Response: The HAR and Vector-HAR models forecast the next-term realized (co)variance using the daily, weekly, and monthly realized measures. To estimate the parameters of these models, we have to estimate the weekly and monthly realized measures using the sample mean during trading days. Most researchers set 5 and 22 trading days in a week and a month. In this paper, we apply these models to forecasting eigenvalues. Here, since the daily realized covariance matrix obtains eigenvalues, we treat eigenvalues with daily time series data. Therefore, to estimate the HAR model, we estimate the weekly and monthly eigenvalues using the sample mean.
• Page 11, based on the following two equations, can one always get positive estimators for λ and σ? Please provide some explanation or reference.
Response: For the λ, we cannot guarantee the positiveness. However, the estimation results do not show negative values in our empirical analysis. For the σ, it is guaranteed the positive because we forecast σ = [log λ1, . . . , log λr]′ and calculate the original scale forecasted values by e^σ.
• Page 12, how to derive equation (14)?
Response: The integrated covariance matrix of the price process in Eq. (2). Following this equation, we estimate and forecast each part, factor loading which is eigenvectors, factors which are eigenvalues, and sparse residual covariance matrix, and can obtain the Eq. (14).
• Page 12, typo in the following statement: it should be “when applied to estimating . . . ”.
Response: We corrected it in line 239 (page 12).
• Page 13, please check the grammar of the sentence: . . . The all eigenvalues . . . .
Response: We corrected it in lines 262-263 (page 13).
• Page 25, Table 1 and Figure 1 actually cannot tell which method is the best. Some comments are needed.
Response: We wrote explanation about Table 1 in page 13, line 262-263, and about Figure 1 in page 14, line 269-272.
• Page 27-28, it may be better to add graphs to compare the forecasting loosed in tables 3-4 in addition to the numbers.
Response: Although we tried to add graphs, we couldn’t. The reason is that the aims of these tables confirm that our proposed methods are selected by MCS and the improvement using the DM test. Therefore, the loss values for each model are not important.
Reference
1. Barndorff-Nielsen and Shephard (2004). Econometric analysis of realized covariation: High frequency based covariance, regression, and correlation in financial economics. Econometrica, 72, 885–925
2. Dai, Lu, and Xiu. (2019). Knowing factors or factor loadings, or neither? Evaluating estimators of large covariance matrices with noisy and asynchronous data. Journal of Econometrics, 208, 43–79.
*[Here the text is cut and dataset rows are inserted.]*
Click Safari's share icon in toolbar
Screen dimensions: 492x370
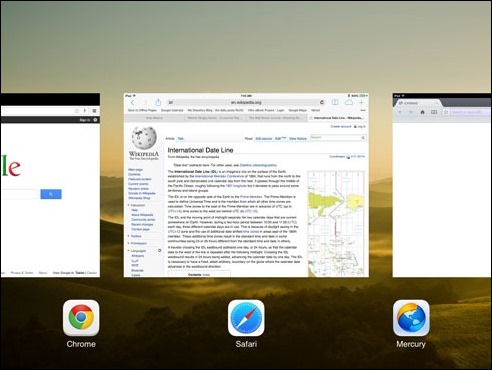(x=158, y=102)
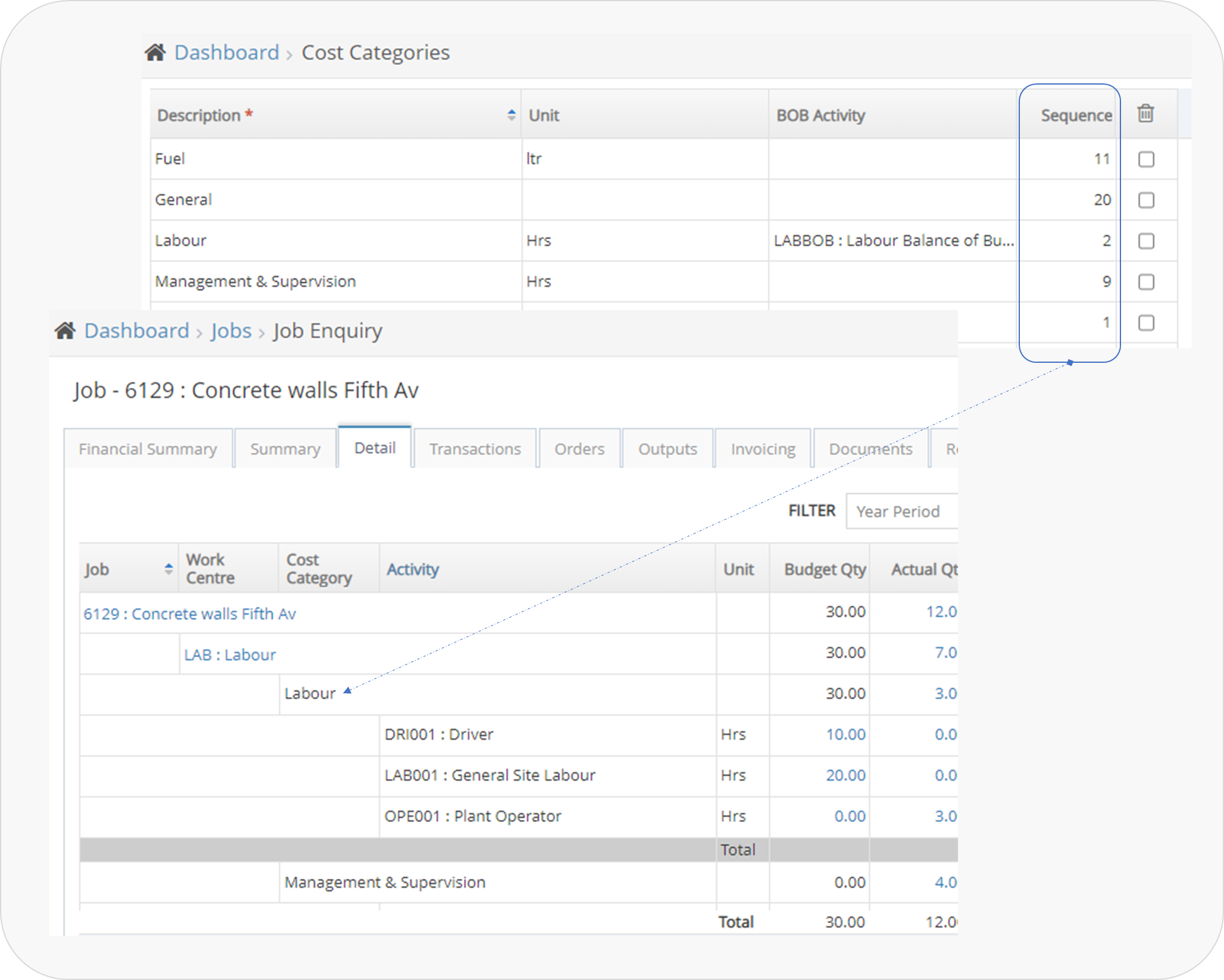
Task: Open the Outputs tab
Action: [x=667, y=448]
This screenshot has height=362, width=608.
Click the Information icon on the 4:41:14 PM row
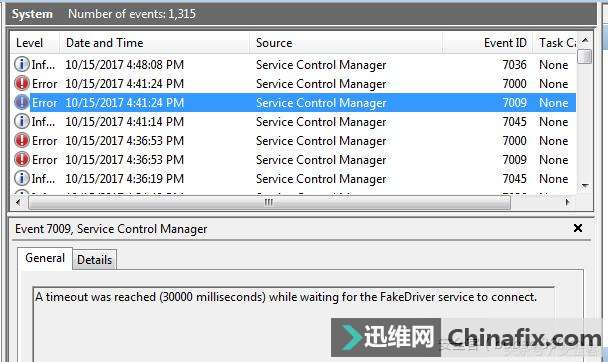[x=22, y=121]
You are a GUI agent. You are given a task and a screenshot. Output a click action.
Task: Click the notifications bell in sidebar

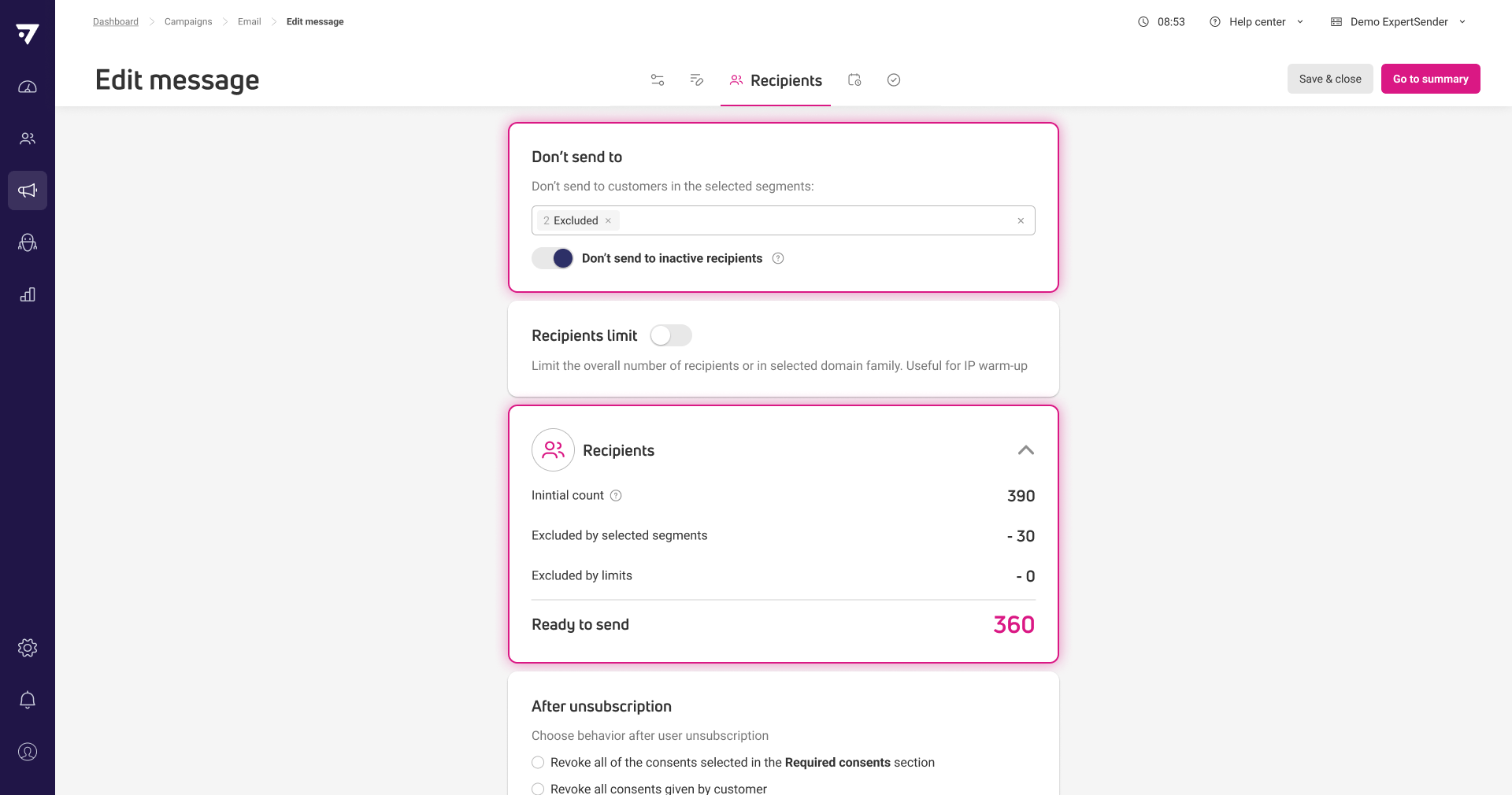[x=28, y=700]
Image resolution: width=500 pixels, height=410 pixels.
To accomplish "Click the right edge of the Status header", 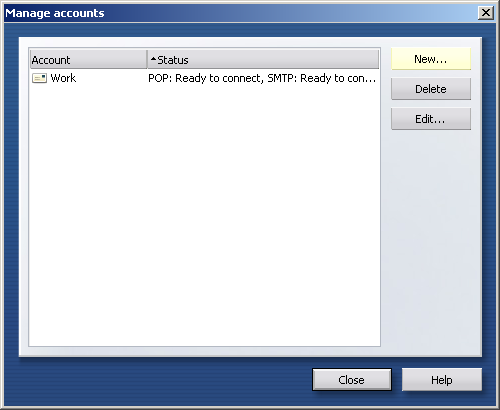I will point(379,60).
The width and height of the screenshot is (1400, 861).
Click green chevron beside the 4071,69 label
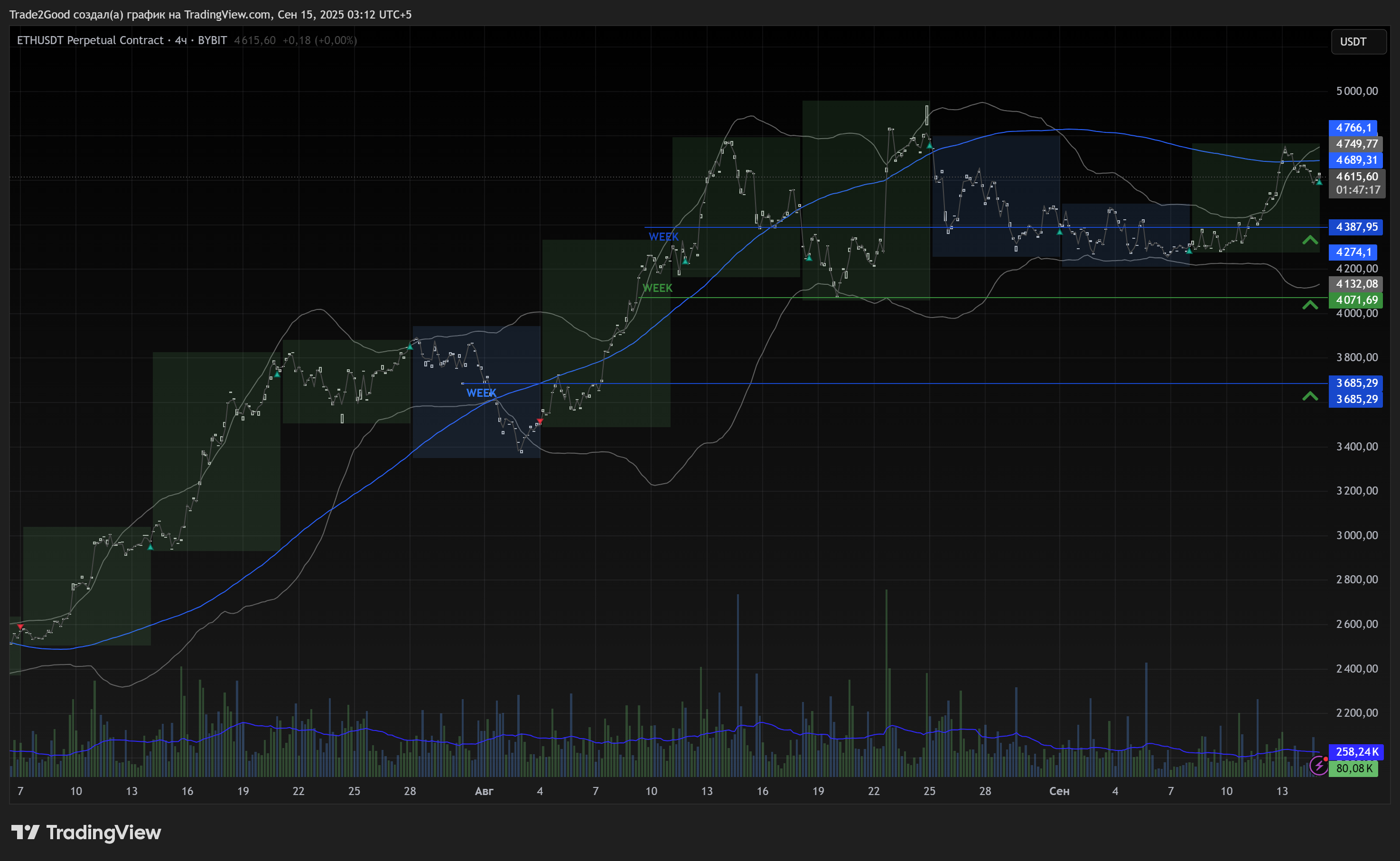[1310, 305]
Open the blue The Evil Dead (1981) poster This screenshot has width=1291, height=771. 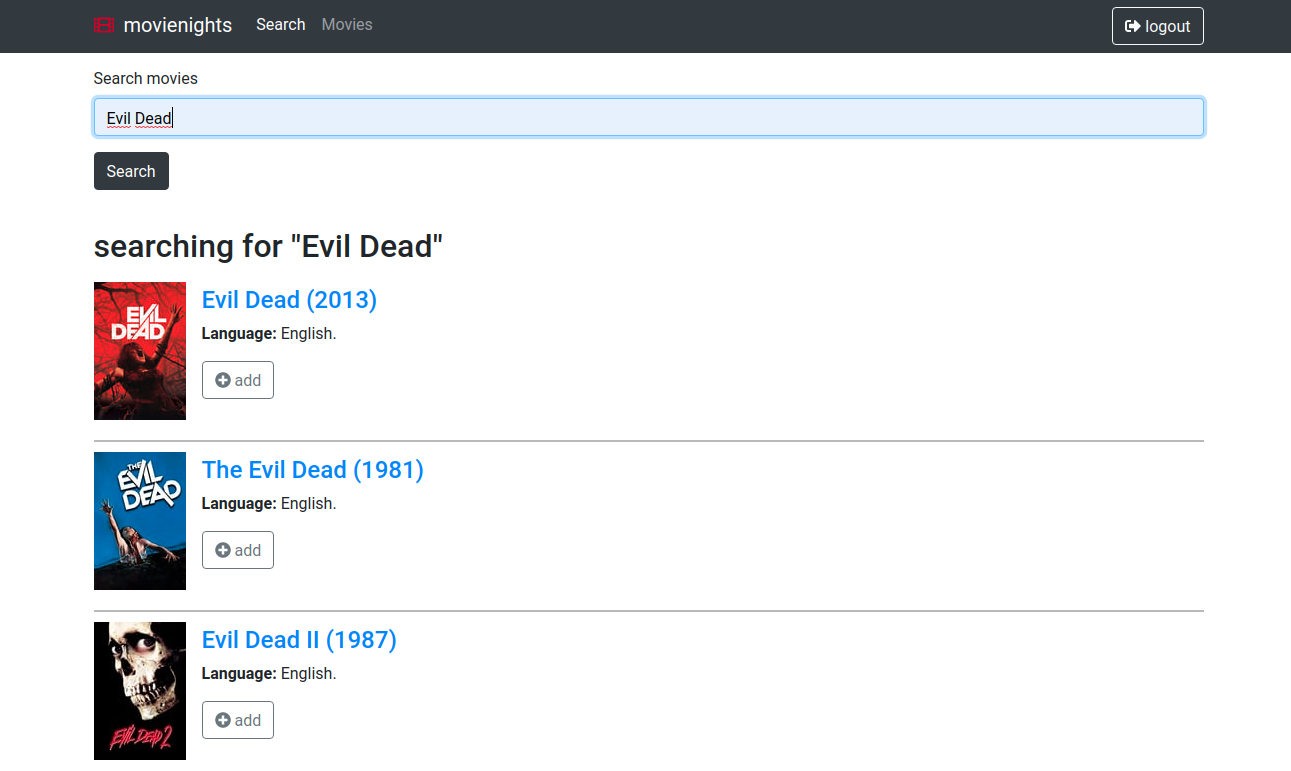(x=140, y=521)
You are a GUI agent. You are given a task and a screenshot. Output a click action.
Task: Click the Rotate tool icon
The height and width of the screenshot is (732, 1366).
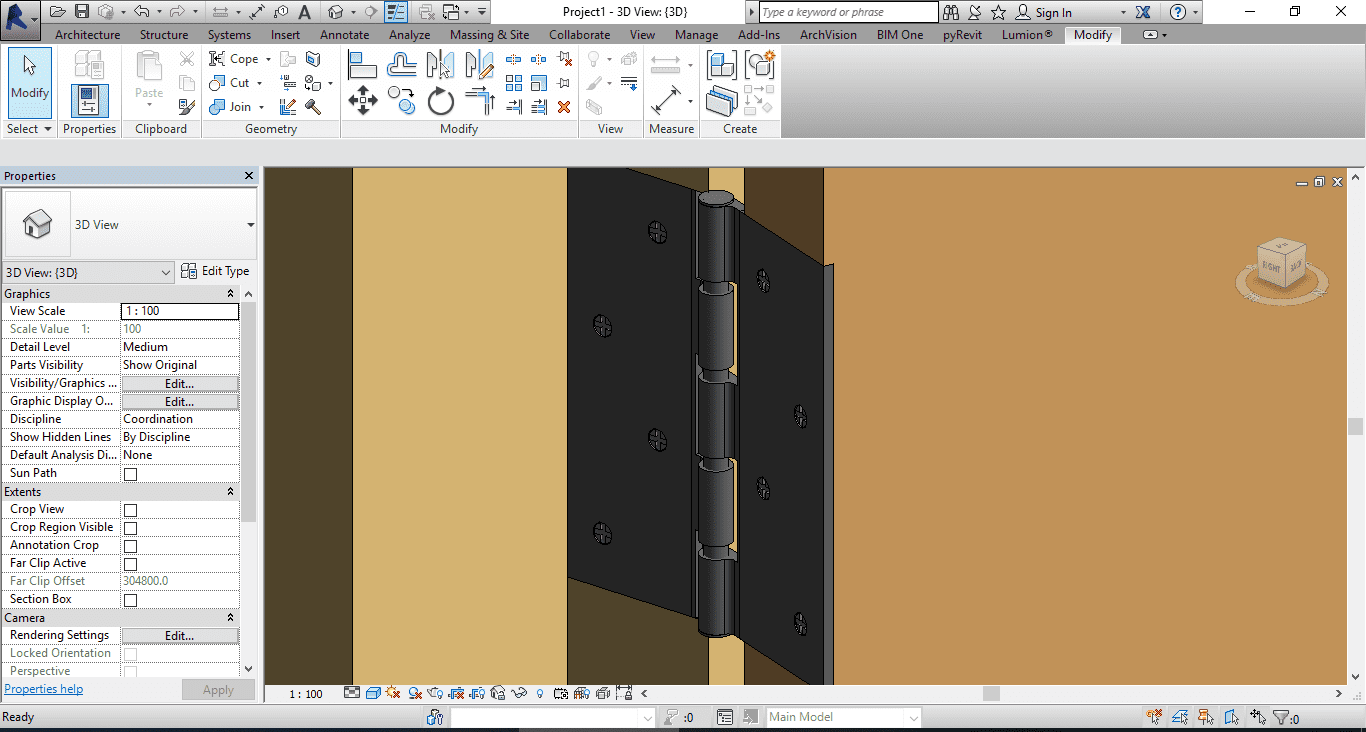pyautogui.click(x=441, y=101)
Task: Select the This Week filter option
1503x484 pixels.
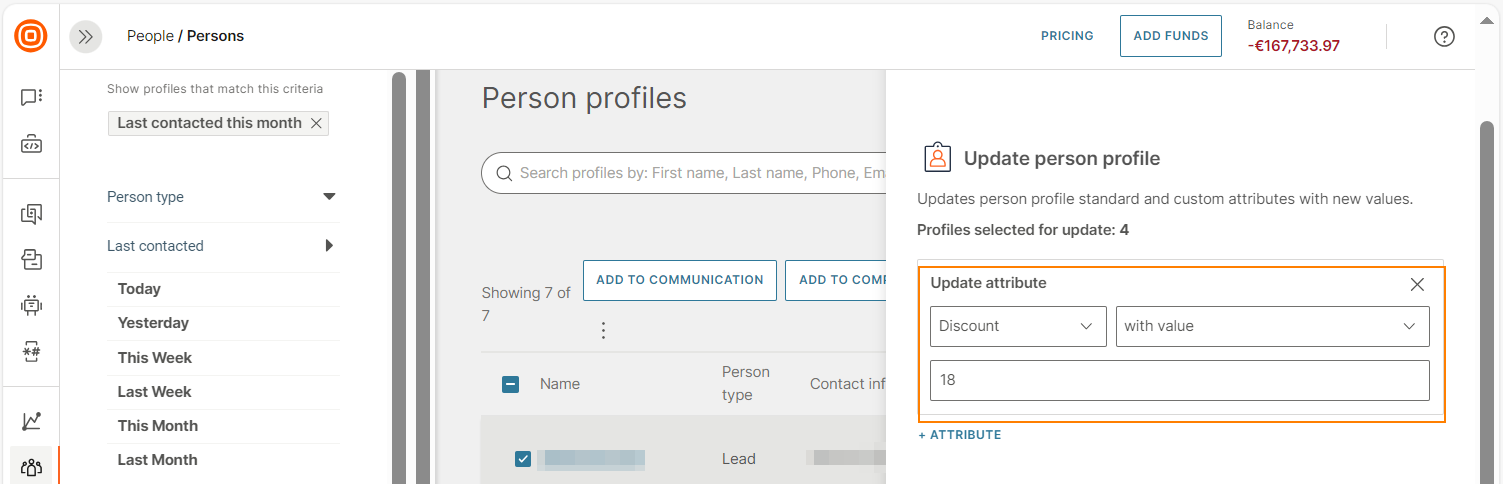Action: [155, 358]
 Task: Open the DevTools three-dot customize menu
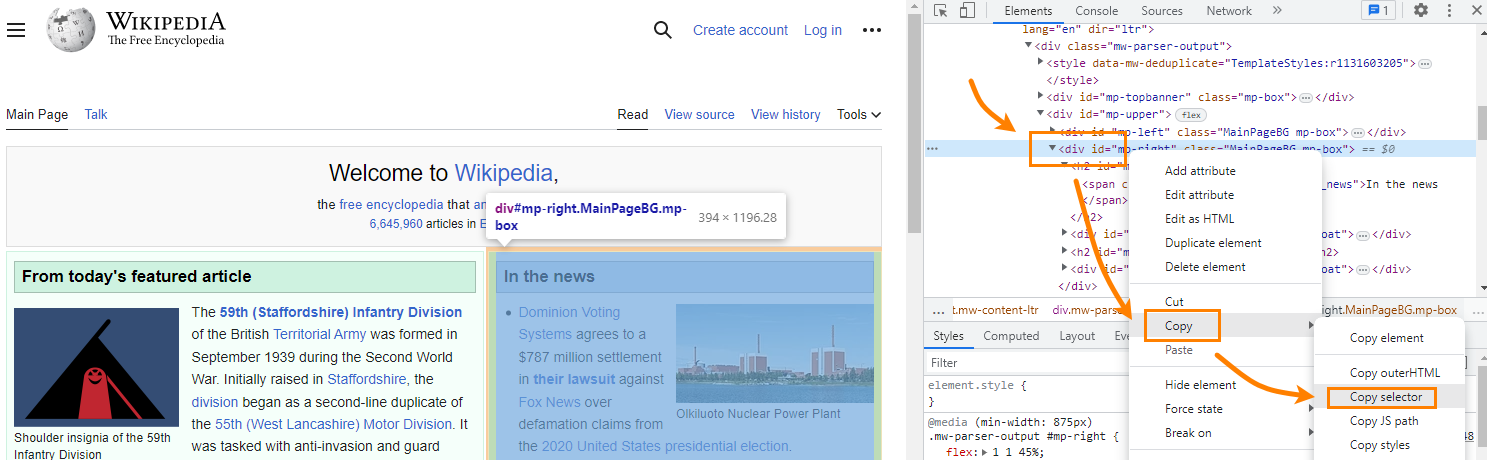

3. Fan, Liao, and Mincheva (2013). Large covariance estimation by thresholding principal orthogonal components. Journal of the Royal Statistical Society. Series B: Statistical Methodology, 75, 603–680.
4. Laurent, Rombouts, and Violante (2013). On loss functions and ranking forecasting performances of multivariate volatility models. Journal of Econometrics, 173, 1–10.